Areas of interest were located by TEM in a stepwise manner. First, the grid square/cell of interest on the finder grid was located by using large location markers or other features visible at a low magnification (100×). Second, a smaller area containing the fluorescent punctum of interest was located by mapping cryo-FLM images to intermediate-magnification EM images (typically 3000× or 1200×) by eye using various local features within the identified grid square. These features included (1) clusters of 500 nm microspheres that were arranged in a uniquely identifiable pattern, (2) cracks and regularly spaced 2 μm holes in the carbon film and (3) ice contamination. This was done with either UCSF Tomography (Zheng et al., 2007) or SerialEM (Mastronarde, 2005). With UCSF Tomography, the area of interest first had to be mentally mapped on the low/intermediate magnification EM image using the local features described above before being identified again at 18,000× magnification by the same features (if available within the field of view). Correlation with SerialEM was more streamlined. cryo-FLM images were registered with EM images of the grid square of interest using local features (described above) as control points. These EM images could be either single projection images at a low enough magnification (360× or 1200×) to contain the area of interest and enough control points to enable tilt-series collection or a montage assembled from higher-magnification (3000×) EM images.

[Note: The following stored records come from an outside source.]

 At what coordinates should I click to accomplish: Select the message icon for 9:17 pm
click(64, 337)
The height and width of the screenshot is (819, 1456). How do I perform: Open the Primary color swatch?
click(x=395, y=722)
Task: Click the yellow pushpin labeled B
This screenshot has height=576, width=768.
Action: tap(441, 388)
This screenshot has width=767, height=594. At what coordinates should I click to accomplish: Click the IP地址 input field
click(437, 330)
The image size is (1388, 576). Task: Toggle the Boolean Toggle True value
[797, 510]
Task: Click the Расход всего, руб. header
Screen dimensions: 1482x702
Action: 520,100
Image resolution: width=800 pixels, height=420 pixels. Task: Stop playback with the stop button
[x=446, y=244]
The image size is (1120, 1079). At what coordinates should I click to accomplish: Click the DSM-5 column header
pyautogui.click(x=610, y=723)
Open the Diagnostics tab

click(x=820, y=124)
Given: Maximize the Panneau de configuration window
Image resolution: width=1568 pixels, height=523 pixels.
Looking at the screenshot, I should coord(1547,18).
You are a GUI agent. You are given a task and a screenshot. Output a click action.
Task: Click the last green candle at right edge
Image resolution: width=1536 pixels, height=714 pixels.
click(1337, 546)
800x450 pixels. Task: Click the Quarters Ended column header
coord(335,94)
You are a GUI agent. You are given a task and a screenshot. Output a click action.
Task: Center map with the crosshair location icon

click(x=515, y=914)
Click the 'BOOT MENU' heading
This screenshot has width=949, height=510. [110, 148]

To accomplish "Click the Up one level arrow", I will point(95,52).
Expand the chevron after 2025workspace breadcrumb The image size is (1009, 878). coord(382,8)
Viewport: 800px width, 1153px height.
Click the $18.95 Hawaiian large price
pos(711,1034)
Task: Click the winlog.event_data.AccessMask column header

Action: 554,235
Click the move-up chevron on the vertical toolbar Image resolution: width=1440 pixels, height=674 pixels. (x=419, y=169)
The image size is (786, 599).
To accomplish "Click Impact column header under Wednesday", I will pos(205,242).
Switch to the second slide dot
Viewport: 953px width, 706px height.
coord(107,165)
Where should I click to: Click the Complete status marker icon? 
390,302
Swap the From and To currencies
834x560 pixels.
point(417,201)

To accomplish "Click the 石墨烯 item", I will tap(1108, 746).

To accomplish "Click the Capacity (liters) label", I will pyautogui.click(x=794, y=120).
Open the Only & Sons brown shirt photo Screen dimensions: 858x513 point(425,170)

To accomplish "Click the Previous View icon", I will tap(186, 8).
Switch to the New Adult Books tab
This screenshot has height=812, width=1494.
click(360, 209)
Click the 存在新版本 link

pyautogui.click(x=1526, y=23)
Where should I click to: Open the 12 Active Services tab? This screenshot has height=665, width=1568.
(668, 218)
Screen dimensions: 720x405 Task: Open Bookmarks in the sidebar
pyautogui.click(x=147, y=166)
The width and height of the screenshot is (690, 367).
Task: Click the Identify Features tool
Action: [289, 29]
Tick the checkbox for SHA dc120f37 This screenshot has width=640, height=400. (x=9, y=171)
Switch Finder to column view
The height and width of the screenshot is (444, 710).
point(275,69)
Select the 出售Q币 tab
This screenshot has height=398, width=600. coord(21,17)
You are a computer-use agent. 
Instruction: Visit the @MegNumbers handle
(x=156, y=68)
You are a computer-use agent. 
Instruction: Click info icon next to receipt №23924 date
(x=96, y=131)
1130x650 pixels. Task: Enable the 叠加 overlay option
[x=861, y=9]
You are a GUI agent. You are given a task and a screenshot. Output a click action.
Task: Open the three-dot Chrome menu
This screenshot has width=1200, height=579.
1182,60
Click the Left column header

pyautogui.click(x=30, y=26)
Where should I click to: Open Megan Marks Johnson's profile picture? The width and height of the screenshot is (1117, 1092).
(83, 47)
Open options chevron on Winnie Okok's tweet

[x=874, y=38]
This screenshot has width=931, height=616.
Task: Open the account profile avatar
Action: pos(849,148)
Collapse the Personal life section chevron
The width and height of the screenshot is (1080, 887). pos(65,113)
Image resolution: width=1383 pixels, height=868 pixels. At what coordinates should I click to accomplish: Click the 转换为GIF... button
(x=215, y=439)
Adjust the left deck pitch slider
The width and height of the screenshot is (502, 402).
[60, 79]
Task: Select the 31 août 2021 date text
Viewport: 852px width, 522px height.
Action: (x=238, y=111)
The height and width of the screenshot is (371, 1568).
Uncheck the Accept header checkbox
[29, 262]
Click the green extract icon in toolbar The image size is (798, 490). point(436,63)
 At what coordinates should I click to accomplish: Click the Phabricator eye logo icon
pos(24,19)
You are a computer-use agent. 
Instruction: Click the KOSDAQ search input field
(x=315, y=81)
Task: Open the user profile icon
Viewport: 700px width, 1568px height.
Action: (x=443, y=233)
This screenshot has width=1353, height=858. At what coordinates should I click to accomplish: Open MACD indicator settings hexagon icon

Once the cryo-FLM images were registered, areas of interest were marked using the “anchor maps” feature. Using this feature, marked areas could be revisited and tilt-series collected in an automated fashion. Once acquired, tilt-series were aligned and binned fourfold into 1 k × 1 k arrays before reconstruction into 3D tomograms with the IMOD software package (Kremer et al., 1996). In addition to the tilt-series, projection images of the location at various magnifications (360×, 1200×, 3000×, 9300× and 18,000×) were saved and used for high-precision post-data collection correlation.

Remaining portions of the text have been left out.